Page extract
= = = = =
Is Donald Trump actively undermining his own executive order?
On Monday, Trump disgorged a bizarre stream of tweets about his second travel ban that beclowned his Justice Department and seemed to reveal that he did not understand who approved the executive order he’d signed. (He did, to state the obvious.) Even worse, Trump complained that the second ban was a “watered down, politically correct version” of the first one, which had included explicit references to religion. And he called the order what it is—a ban—as opposed to what his DOJ insists it is—a “pause.” Thus, in one choleric tweetstorm, Trump managed to undercut the arguments that his order is (1) not a ban, (2) not a milder regurgitation of his first order (which couldn’t survive in court), and (3) not about Muslims.
All of this is fairly humiliating for the lawyers who signed up to defend the Trump administration. But as David Savage and a few other sharp-eyed observers noted on Monday, Trump didn’t just hurt the optics of his order; he also directly subverted the exact legal arguments used to prop it up in court. Neal Katyal, who is challenging the order, quickly pointed out that Trump, the defendant, is essentially serving as the plaintiffs’ co-counsel. It is almost as if Trump read the 4th U.S. Circuit Court of Appeals’ decision blocking his order and decided to prove that it was exactly right.
= = = = =
Record list

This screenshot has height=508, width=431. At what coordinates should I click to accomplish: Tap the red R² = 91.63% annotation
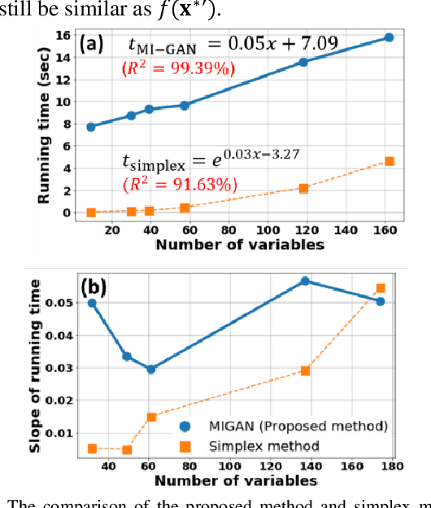click(x=172, y=184)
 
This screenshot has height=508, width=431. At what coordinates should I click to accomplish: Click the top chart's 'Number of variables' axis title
click(x=240, y=244)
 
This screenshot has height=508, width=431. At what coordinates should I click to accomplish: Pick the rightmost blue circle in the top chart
click(x=389, y=37)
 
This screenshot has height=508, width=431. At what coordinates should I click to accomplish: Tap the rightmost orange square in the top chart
click(x=390, y=161)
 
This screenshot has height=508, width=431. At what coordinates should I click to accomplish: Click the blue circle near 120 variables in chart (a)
click(x=303, y=62)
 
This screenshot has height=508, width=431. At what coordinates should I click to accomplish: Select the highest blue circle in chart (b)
click(x=305, y=281)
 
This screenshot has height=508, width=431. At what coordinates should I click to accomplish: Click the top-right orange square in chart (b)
click(x=380, y=288)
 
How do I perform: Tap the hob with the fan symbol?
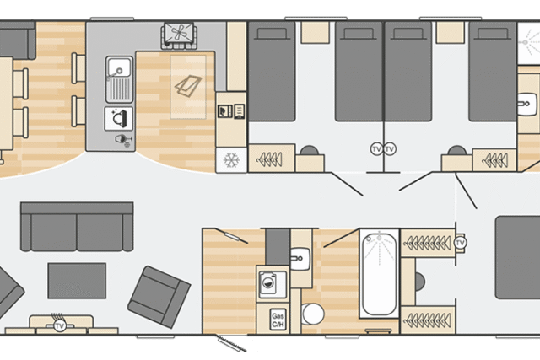(178, 35)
= = = = =
Tasks
1. Echo the passage of the text on Trump's travel ban tweets between "Is Donald Trump" and "not about Muslims.", inclusive, reproducing it word for word.
2. Proceed with the text on Trump's travel ban tweets, continuing on from its final sentence.

Answer set
1.
Is Donald Trump actively undermining his own executive order?
On Monday, Trump disgorged a bizarre stream of tweets about his second travel ban that beclowned his Justice Department and seemed to reveal that he did not understand who approved the executive order he’d signed. (He did, to state the obvious.) Even worse, Trump complained that the second ban was a “watered down, politically correct version” of the first one, which had included explicit references to religion. And he called the order what it is—a ban—as opposed to what his DOJ insists it is—a “pause.” Thus, in one choleric tweetstorm, Trump managed to undercut the arguments that his order is (1) not a ban, (2) not a milder regurgitation of his first order (which couldn’t survive in court), and (3) not about Muslims.

2.
While there are several layers to Trump’s self-sabotage, the one closest to the surface is the most significant. As the 4th Circuit explained in its recent decision, courts must generally defer to the federal government’s determinations regarding immigration and national security. There is, however, a key exception to this rule: When a plaintiff makes “an affirmative showing of bad faith” that is “plausibly alleged with sufficient particularity,” courts can “look behind” the action to search for constitutional infirmities.
For months, Trump’s lawyers have insisted there is no such evidence of bad faith with regard to the travel ban. On Monday, Trump burned that argument to the ground.
“People, the lawyers and the courts can call it whatever they want,” Trump tweeted, “but I am calling it what we need and what it is, a TRAVEL BAN!” Later, he reiterated his belief that “we need a TRAVEL BAN for certain DANGEROUS countries, not some politically correct term that won’t help us protect our people!” At a bare minimum, these statements imply that “the lawyers” are not telling the truth about the order, propping it up in “politically correct” pretext to shift the focus away from “certain DANGEROUS countries” (that happen to be Muslim-majority). The tweets run counter to the DOJ’s arguments and hint at a more malign motive. In short, they illustrate precisely the kind of “bad faith” necessary to look beyond the order’s text to determine its true intent.
That’s bad news for Trump, because once courts are able to examine his statements for unlawful animus, they’ll find loads of it. Now, it is true that Trump made his most vicious anti-Muslim statements before entering the Oval Office and that his second ban omits unambiguous references to religion. And under relevant Establishment Clause precedent, prior indications of illegitimate purpose do not “forever taint” a state actor. The taint of unconstitutionality can dissipate, and Trump’s defenders assert that the president’s conciliatory statements about Islam may have done the trick.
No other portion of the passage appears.